What is expected =>
Write out the stretch of lines below that begins at the line with "The image size is (890, 596)." and ends at the line with "Task: Open extension.toml in the project tree", including both, exactly as given and nothing more.
[[ The records open ]]
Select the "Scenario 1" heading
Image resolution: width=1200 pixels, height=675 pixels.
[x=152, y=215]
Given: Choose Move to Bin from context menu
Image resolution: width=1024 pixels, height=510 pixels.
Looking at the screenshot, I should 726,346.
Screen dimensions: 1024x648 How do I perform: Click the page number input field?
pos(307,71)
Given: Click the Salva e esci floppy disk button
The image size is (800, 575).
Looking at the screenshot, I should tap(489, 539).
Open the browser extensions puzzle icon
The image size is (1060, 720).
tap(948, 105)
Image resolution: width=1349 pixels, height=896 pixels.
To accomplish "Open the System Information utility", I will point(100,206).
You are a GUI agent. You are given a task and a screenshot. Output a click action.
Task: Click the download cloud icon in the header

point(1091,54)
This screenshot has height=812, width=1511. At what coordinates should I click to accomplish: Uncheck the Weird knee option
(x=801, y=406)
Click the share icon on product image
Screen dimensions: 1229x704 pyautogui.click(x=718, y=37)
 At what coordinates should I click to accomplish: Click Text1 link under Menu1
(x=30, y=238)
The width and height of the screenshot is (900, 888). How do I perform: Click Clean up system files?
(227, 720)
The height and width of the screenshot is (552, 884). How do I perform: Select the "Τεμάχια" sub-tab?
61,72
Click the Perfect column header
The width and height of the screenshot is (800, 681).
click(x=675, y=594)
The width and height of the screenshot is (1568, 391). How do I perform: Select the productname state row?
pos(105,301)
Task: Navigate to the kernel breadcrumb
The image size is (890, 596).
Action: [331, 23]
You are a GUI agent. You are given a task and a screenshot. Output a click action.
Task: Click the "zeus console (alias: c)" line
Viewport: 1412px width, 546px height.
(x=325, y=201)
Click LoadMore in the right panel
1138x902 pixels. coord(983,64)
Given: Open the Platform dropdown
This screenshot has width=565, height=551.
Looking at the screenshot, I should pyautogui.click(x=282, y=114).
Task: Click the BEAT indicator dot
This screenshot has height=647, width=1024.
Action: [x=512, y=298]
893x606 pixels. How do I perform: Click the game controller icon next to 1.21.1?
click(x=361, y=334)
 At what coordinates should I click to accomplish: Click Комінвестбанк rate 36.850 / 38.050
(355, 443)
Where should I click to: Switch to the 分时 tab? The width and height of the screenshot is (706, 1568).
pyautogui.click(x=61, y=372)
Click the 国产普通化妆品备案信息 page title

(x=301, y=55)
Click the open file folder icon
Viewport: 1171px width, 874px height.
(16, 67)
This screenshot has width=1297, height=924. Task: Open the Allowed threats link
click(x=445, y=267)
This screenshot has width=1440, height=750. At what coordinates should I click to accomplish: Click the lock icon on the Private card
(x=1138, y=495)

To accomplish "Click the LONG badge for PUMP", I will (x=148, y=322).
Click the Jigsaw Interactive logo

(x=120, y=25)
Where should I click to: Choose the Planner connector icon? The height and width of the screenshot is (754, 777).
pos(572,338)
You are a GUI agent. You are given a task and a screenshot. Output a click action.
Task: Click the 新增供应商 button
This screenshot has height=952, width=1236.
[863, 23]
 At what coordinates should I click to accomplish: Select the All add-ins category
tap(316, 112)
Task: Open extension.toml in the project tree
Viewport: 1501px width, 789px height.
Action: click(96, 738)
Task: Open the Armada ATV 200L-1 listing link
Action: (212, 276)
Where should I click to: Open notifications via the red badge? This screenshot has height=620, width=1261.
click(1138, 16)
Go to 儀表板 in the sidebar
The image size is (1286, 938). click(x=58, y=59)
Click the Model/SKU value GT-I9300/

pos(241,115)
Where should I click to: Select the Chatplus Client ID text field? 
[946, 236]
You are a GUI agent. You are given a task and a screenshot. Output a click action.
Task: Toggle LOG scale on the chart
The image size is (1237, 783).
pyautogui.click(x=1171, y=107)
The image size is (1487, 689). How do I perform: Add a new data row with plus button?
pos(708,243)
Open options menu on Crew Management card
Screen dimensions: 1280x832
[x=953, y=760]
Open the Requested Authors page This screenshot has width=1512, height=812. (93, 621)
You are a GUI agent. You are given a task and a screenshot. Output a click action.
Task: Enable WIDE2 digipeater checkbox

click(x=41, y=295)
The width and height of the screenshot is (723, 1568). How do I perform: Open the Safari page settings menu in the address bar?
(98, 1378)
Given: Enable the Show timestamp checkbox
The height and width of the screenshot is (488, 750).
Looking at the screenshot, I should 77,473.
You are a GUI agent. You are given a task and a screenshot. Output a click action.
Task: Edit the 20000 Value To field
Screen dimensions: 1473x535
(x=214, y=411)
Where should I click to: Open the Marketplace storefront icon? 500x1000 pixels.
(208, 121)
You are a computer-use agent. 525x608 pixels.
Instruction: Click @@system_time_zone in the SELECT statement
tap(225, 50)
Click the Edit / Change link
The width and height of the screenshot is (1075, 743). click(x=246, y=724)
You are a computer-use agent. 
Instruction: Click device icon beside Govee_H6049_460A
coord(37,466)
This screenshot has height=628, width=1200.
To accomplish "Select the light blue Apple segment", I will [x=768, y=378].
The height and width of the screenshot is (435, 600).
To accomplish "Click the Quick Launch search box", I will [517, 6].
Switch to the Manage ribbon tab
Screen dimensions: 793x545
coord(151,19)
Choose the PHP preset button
[[ The records closed ]]
Your solution =>
The image size is (890, 596).
Action: [331, 23]
You are a GUI agent. You are given a task and a screenshot. Output a click action.
Task: Click the "zeus console (alias: c)" line
Viewport: 1412px width, 546px height.
(x=325, y=201)
Click LoadMore in the right panel
1138x902 pixels. coord(983,64)
Given: Open the Platform dropdown
This screenshot has width=565, height=551.
Looking at the screenshot, I should pyautogui.click(x=282, y=114).
Task: Click the BEAT indicator dot
This screenshot has height=647, width=1024.
Action: [x=512, y=298]
893x606 pixels. How do I perform: Click the game controller icon next to 1.21.1?
click(x=361, y=334)
 At what coordinates should I click to accomplish: Click Комінвестбанк rate 36.850 / 38.050
(355, 443)
Where should I click to: Switch to the 分时 tab? The width and height of the screenshot is (706, 1568).
pyautogui.click(x=61, y=372)
Click the 国产普通化妆品备案信息 page title

(x=301, y=55)
Click the open file folder icon
Viewport: 1171px width, 874px height.
(16, 67)
This screenshot has width=1297, height=924. Task: Open the Allowed threats link
click(x=445, y=267)
This screenshot has width=1440, height=750. At what coordinates should I click to accomplish: Click the lock icon on the Private card
(x=1138, y=495)

To accomplish "Click the LONG badge for PUMP", I will (x=148, y=322).
Click the Jigsaw Interactive logo

(x=120, y=25)
Where should I click to: Choose the Planner connector icon? The height and width of the screenshot is (754, 777).
pos(572,338)
You are a GUI agent. You are given a task and a screenshot. Output a click action.
Task: Click the 新增供应商 button
This screenshot has height=952, width=1236.
[863, 23]
 At what coordinates should I click to accomplish: Select the All add-ins category
tap(316, 112)
Task: Open extension.toml in the project tree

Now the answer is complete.